The nice thing about the Whole Foods cooking class, (besides the fact that they do the dishes!) is that they lay out all the ingredients for you at your workstations – no measuring!  See the beautiful Mise en Place (Sweet crepes on the left, savory on the right):

We were just missing the milk and butter.  The milk came out of the fridge right after Katie demonstrated and the butter we obtained from the vat o’ melted butter on the central stove.

I can just hear Paula Dean praising the use of a vat o’ butter now…..

It’s all in the wrist!  There were several crepes for the dog before we finally got the technique of pouring just the right amount of batter into our non-stick pans.  You’re aiming to coat the bottom, but not run the batter up side or have too thick of a crepe.  I found that if I poured the batter into a 2.5″ to 3″ circle in my 8″ pan, that I ended up with about the right size and thickness of crepe.  Cook over medium to medium-high heat and flip when they are lacy at the edges.

Soon it was a crepe production factory in the kitchen.  Jonathan, Liz’s husband, who in general has the mad cooking skillz (when are you going to guest blog for me Jonathan??) quickly turned out enough crepes for the whole class!  Here is his combination of ham, gruyere, and crème fraîche:

Katie left out a stock of various crepe fillings (eggs, ham, cheese, the roasted chicken and mornay, etc) so we all had a chance to mad scientist it and make our own combinations.

Then it was on to the sweet crepes.  Just a few substitutions to the above – no pepper and the addition of an egg white as well as vanilla and sugar.  Katie demonstrated crepes commanders including flambe!  Then she set us out in a kitchen with alcohol and multiple gas burners.  How we managed to not burn the place down (Robin, I’m looking at you) I have no idea!  But look at the beautiful results:

Susan judged these to be just right – even if they were super sweet and rich!  After she finished most of this plate, she was stuffed and couldn’t eat any more crepes 🙂

I went off the reservation and decided to create a sweet and tangy filling of mixed berries in a balsamic syrup.  I poured 1/4C of balsamic vinegar into a saute pan and added a teaspoon of sugar.  I reduced the mixture in half and added sliced berries then tossed them to coat in the syrup.
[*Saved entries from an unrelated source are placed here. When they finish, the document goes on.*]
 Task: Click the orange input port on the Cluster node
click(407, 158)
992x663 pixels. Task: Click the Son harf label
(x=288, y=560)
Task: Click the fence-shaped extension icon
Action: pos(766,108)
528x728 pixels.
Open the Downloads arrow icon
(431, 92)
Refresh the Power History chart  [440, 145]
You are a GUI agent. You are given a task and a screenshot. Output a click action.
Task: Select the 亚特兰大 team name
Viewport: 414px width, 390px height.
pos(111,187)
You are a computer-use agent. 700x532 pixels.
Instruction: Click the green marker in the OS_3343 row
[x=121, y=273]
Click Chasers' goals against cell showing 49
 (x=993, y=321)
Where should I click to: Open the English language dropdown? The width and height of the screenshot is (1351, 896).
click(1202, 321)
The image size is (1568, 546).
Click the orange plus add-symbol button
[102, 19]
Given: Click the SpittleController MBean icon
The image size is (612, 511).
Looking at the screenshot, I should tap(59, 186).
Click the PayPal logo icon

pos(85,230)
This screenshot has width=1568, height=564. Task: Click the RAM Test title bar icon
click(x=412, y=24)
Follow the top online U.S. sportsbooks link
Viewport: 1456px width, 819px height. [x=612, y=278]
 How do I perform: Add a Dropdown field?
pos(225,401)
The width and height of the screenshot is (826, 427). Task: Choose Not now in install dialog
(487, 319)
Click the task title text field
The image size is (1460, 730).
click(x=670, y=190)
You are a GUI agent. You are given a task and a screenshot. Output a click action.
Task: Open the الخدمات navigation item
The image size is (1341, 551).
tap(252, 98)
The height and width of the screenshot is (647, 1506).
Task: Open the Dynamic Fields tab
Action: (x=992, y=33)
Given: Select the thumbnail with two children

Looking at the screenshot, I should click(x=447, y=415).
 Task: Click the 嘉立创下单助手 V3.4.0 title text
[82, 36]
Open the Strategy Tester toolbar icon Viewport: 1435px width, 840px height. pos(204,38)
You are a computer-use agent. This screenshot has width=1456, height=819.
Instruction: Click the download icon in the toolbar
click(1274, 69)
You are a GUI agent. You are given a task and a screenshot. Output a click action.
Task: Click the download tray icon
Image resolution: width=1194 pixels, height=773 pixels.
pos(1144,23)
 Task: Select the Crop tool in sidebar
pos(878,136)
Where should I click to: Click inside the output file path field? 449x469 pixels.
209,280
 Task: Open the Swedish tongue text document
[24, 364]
Yum!!  I topped with a bit of fresh lemon zest and folded the whole concoction into a crepe.  With the little bit of extra syrup, I drizzled the top of my crepe and enjoyed!

After stuffing ourselves silly we found there were still un-filled crepes!  Thankfully Katie came through with the tidbit that they can be stored in the refrigerator for up to a week.  This sounds like a perfect breakfast make ahead trick.  Make the crepes the night before and then the filling in the morning.  Assemble and then heat everything under a broiler to melt cheese, warm meats, etc. = one fabulous breakfast of savory crepes!

Once again, a fabulous experience at Whole Foods with great friends!

After finishing up class, I went home inspired.  1. I need to add a non-stick skillet to my Amazon wish list.  2. I needed to play with this crepes recipe a bit more…  3.  I definitely need more practice!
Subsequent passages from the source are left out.